Die darin liegende Brisanz hob auch das ForumTheater in kurzen Ansprachen zu Beginn und am Ende der Aufführung hervor. Das Jerusalem von heute leidet unter denselben Problemen wie vor 240 Jahren, als Lessing sein wohl bekanntestes Werk schrieb, und die Unruhe im arabischen Raum, wo der fundamentalistische Islam gerade am Erstarken ist und die Menschen ihr Verhältnis zur Religion neu definieren müssen, bringt große Verwerfungen mit sich. Der „Nathan“ bleibt also ein höchst aktuelles Stück!

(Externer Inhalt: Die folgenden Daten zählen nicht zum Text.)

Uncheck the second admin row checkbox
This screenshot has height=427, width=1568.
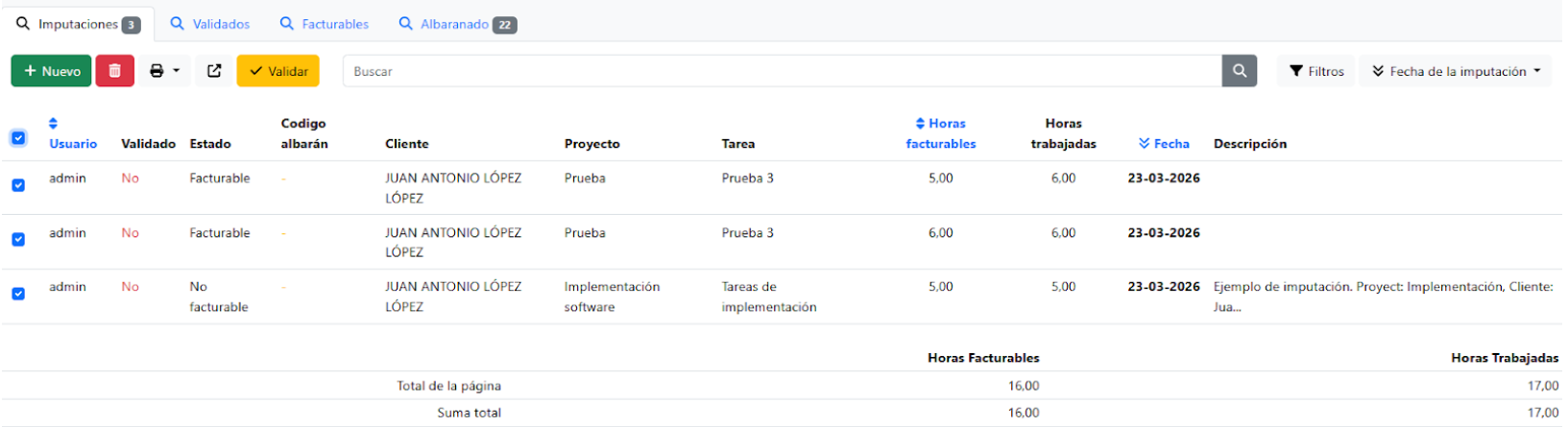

Die fünf Mitglieder des Tourneetheaters hatten das Stück auf seine wesentlichen Aussagen geschickt reduziert. Nathan überzeugte durch seine souverän vorgetragenen Überlegungen und die Darstellerin der Haushälterin Daja sorgte durch ihre frische und unbekümmerte Präsentation für die nötige Unterhaltung. Am überraschendsten war jedoch der Tempelherr. Liest er sich im Drama noch als ruhiger Endzwanziger mit einer gewissen Lebenserfahrung, erkennt man durch die Darstellung auf der Bühne, dass es sich um einen aggressiven jungen Mann handelt, der sich plötzlich über beide Ohren verliebt, was für ihn heftige Identitätsprobleme mit sich bringt.

Gerade weil ein großer Teil unserer Schülerinnen und Schüler wenig Erfahrung mit Theaterbesuchen hat, kann diese Aufführung als Bereicherung empfunden werden. Ein Stück zu lesen ist das eine – doch erst auf der Bühne füllt es sich mit Leben.